Em um embate que expõe as tensões entre gigantes tecnológicos e alternativas independentes, o Nextcloud – plataforma europeia de armazenamento em nuvem de código aberto – viu-se subitamente impedido de oferecer funcionalidades básicas em seu aplicativo Android. O motivo? Uma mudança arbitrária nas políticas do Google Play Store que restringiu seu acesso a arquivos, enquanto concorrentes diretos do Google seguiam operando normalmente.

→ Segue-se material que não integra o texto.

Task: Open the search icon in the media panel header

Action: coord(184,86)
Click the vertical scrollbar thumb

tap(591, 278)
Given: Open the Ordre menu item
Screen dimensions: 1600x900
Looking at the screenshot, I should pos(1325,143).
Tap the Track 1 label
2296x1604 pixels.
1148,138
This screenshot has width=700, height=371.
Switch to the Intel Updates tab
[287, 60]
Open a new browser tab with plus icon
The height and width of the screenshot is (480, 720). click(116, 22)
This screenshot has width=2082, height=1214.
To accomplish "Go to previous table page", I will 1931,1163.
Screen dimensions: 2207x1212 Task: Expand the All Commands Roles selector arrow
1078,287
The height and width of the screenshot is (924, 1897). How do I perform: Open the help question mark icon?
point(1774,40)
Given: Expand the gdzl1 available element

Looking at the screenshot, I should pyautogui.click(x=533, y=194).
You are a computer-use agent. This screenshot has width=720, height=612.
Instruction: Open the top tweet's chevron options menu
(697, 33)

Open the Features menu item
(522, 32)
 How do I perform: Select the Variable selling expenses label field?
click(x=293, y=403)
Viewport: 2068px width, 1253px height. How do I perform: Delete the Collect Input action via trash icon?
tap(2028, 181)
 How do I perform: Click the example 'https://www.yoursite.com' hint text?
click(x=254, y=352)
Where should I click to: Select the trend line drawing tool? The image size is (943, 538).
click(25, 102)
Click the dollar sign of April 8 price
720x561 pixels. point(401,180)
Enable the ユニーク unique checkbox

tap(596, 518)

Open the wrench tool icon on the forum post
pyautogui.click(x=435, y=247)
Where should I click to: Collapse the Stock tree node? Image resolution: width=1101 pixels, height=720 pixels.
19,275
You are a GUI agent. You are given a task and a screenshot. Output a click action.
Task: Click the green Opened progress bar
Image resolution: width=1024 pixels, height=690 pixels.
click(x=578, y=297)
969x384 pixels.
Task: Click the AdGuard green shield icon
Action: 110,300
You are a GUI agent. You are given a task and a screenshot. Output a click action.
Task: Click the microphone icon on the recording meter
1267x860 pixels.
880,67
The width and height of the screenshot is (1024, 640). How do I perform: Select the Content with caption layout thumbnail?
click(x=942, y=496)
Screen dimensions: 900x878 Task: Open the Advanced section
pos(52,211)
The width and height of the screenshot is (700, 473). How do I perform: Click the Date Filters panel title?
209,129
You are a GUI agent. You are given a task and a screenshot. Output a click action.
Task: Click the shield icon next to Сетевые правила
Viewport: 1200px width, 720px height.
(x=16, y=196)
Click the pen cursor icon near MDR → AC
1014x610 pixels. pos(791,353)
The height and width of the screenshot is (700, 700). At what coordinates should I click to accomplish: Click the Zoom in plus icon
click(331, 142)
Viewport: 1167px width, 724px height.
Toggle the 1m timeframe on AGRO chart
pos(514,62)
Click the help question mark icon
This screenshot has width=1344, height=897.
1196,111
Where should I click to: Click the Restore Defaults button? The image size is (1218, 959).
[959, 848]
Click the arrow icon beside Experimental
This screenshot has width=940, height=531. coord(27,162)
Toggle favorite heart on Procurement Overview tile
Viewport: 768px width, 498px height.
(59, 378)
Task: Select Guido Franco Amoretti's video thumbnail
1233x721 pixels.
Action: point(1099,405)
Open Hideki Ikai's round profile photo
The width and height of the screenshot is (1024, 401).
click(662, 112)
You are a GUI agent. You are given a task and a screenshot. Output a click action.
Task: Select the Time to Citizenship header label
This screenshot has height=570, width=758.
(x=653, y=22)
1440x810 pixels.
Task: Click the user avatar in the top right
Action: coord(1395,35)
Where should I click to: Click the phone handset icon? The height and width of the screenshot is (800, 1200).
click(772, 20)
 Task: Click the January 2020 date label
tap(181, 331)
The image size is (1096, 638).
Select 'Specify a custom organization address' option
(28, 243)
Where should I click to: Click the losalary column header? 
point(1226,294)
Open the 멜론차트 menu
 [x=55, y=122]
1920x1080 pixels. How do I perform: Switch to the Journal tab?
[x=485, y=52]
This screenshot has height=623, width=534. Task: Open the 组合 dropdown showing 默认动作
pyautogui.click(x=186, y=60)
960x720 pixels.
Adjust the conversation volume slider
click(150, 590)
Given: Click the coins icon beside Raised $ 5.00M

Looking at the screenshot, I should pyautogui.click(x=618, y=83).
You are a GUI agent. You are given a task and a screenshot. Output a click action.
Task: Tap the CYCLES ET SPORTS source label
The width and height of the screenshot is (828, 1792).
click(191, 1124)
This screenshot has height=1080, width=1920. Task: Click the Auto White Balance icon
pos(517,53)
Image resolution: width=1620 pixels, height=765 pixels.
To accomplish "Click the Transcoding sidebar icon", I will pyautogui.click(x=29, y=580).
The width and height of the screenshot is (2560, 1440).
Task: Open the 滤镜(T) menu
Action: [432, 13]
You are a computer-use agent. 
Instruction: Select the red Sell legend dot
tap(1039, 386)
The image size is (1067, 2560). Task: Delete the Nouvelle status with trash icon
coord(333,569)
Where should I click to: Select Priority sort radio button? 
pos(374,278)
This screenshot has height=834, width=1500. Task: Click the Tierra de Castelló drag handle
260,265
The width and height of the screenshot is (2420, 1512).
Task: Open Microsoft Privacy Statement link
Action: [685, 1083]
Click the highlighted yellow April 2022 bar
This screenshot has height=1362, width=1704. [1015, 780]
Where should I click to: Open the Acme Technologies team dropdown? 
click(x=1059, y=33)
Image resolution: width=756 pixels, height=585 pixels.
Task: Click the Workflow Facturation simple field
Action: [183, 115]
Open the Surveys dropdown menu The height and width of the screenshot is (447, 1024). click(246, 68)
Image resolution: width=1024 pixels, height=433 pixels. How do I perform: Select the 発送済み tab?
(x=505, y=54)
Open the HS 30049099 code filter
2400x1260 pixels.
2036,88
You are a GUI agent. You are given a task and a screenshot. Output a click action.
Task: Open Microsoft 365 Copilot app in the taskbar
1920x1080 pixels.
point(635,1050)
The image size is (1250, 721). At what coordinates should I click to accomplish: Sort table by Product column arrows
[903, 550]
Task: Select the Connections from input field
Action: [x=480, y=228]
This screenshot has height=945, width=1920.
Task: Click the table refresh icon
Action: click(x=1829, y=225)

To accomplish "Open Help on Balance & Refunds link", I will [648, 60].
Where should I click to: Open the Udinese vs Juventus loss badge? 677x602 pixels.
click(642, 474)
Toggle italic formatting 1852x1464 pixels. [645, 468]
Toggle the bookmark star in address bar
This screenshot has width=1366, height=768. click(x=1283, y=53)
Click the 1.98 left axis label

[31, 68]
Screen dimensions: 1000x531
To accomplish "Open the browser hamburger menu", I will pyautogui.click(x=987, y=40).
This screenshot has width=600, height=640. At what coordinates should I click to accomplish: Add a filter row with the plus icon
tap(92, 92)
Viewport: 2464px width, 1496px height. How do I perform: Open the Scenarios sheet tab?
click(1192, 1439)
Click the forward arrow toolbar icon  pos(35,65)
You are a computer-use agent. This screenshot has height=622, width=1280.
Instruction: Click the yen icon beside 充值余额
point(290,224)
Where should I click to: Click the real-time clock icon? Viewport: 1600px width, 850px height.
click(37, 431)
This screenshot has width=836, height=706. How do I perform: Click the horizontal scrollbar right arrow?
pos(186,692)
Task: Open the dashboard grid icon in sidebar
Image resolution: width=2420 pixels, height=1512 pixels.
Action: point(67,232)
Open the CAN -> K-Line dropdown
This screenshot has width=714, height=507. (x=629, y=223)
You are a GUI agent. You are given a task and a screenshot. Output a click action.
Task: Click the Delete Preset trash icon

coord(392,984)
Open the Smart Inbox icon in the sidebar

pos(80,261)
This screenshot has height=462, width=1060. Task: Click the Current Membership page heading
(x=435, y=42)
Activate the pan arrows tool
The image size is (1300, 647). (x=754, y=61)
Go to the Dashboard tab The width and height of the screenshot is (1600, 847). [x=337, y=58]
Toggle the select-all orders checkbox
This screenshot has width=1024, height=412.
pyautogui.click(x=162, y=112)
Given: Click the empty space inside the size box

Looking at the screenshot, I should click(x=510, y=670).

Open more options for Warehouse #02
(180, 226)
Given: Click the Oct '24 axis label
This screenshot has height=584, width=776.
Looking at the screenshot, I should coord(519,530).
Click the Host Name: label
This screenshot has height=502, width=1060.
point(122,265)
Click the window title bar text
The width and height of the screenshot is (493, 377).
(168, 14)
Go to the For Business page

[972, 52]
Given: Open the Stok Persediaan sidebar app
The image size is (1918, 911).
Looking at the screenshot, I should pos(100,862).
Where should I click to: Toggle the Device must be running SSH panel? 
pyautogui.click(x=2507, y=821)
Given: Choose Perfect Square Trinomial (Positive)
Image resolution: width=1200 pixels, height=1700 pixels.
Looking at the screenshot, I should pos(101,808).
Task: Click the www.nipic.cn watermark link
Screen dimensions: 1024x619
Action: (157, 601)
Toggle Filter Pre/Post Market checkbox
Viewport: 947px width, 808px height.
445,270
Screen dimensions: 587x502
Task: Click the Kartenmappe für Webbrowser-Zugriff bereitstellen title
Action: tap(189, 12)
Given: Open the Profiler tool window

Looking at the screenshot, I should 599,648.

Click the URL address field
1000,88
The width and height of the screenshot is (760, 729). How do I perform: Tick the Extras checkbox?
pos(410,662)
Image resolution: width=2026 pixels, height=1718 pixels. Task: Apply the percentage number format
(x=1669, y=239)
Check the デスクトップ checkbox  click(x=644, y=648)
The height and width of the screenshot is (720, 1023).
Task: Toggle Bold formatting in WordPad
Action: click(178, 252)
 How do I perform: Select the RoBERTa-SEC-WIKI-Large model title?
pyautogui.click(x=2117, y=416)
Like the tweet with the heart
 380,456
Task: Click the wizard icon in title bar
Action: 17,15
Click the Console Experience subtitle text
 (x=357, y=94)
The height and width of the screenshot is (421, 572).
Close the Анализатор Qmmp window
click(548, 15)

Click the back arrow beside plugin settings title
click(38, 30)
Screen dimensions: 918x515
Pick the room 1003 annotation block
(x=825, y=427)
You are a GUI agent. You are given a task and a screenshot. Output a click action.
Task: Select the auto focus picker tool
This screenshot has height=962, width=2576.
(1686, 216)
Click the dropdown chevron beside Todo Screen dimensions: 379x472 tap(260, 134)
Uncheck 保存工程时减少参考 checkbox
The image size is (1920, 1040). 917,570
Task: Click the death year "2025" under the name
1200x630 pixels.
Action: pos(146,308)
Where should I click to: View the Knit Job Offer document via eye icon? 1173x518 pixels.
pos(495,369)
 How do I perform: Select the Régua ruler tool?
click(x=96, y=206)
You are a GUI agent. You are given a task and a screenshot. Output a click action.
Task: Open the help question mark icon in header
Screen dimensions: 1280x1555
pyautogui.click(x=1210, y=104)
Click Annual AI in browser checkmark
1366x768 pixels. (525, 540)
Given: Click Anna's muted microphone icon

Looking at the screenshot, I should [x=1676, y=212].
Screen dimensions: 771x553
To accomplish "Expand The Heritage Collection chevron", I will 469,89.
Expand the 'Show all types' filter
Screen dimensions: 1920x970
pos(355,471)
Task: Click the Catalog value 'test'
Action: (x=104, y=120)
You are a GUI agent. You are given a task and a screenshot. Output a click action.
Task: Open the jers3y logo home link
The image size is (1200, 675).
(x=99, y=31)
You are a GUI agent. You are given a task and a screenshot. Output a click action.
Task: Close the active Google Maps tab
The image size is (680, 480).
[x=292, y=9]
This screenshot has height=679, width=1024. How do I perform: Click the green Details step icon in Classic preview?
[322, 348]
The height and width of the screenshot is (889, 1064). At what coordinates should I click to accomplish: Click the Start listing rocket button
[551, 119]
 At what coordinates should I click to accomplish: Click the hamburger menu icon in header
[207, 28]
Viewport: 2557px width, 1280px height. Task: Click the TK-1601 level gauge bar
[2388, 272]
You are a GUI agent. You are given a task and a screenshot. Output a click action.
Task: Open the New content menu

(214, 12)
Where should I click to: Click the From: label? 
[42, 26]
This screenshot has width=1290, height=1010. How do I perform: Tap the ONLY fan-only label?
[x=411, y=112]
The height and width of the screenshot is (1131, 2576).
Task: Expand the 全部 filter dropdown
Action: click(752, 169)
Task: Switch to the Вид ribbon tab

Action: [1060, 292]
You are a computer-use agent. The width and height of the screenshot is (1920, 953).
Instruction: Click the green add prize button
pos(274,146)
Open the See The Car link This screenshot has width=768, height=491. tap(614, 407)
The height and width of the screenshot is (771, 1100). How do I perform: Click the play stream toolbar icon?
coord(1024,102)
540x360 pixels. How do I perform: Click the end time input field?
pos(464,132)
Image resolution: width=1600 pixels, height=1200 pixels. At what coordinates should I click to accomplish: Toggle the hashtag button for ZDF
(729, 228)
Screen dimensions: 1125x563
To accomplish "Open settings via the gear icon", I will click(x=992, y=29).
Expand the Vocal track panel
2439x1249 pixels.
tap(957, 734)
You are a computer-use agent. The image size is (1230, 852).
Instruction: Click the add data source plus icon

Esta história, que começou como uma disputa técnica obscura e terminou com uma retratação pública do Google após pressão midiática, revela muito sobre o desequilibrio de poder nas plataformas digitais e como reguladores ainda lutam para conter práticas anticompetitivas no setor.
O sumiço das permissões
Tudo começou discretamente em setembro de 2024, quando uma atualização do aplicativo Nextcloud Files foi rejeitada pelo Google Play sem aviso prévio. A justificativa? O uso da permissão “Acesso a todos os arquivos”, um recurso que o aplicativo utilizava desde seu lançamento em 2016 para sincronizar documentos, PDFs, planilhas e outros formatos além de fotos e vídeos.
Segundo o Google, essa permissão representaria um risco à segurança, e a empresa exigiu que o Nextcloud migrasse para alternativas como o Storage Access Framework (SAF) ou MediaStore API. O problema? Essas soluções eram inviáveis para o caso específico do Nextcloud:
O SAF foi projetado para compartilhamento entre aplicativos, não para sincronização em nuvem, enquanto a MediaStore API só permite acesso a arquivos de mídia, ignorando documentos essenciais para muitos usuários. O resultado? O aplicativo no Play Store foi deliberadamente limitado a enviar apenas fotos e vídeos, enquanto versões alternativas (como a disponível no F-Droid) mantinham todas as funcionalidades originais.
Segurança seletiva?
O Google defendeu sua decisão citando preocupações com privacidade e segurança, argumentando que o acesso amplo a arquivos poderia ser explorado por aplicativos maliciosos. No entanto, essa explicação rapidamente mostrou-se inconsistente por um detalhe crucial:
O próprio Google Workspace (assim como Microsoft OneDrive, Dropbox e Box) manteve permissões idênticas às que foram negadas ao Nextcloud.
Christoph Weissthaner, representante do Nextcloud, destacou a disparidade:
“Nunca tivemos reclamações sobre segurança em quase uma década usando essa permissão. É curioso que apenas nosso aplicativo, que compete com o Google Drive, tenha sido restrito enquanto os serviços deles seguem intocados.”
Essa discrepância alimentou suspeitas de que a mudança seria menos sobre proteção ao usuário e mais sobre dificultar a vida de concorrentes.
Durante oito meses, a equipe do Nextcloud tentou reverter a situação através dos canais oficiais do Google. Eles enviaram explicações técnicas detalhadas, exemplos de uso legítimo e até comparativos com aplicativos que mantinham as mesmas permissões. A resposta? Silêncio ou respostas genéricas.
A virada só veio quando o caso ganhou os holofotes da imprensa:
- 13 de maio de 2025: O site The Register publicou a primeira matéria investigativa sobre o caso.
- 14 de maio: Veículos como LWN e Ars Technica amplificaram a cobertura.
- 15 de maio: Dois dias após a primeira publicação, o Google entrou em contato com o Nextcloud oferecendo restaurar as permissões.
Este episódio não é isolado. Ele se encaixa em um padrão histórico onde donos de plataformas digitais (como Google, Apple e Microsoft) usam regras aparentemente neutras para prejudicar competidores. Podemos listar desde o caso do Windows atrapalhando a instalação de navegadores diferentes do Edge, até a briga sem fim da Epic Games contra a Apple.
Johannes Poortvliet, do Nextcloud, resumiu a frustração de muitas empresas menores:
“Quando você é pequeno, não tem recursos para longas batalhas judiciais. Ou você aceita as regras injustas ou desaparece.”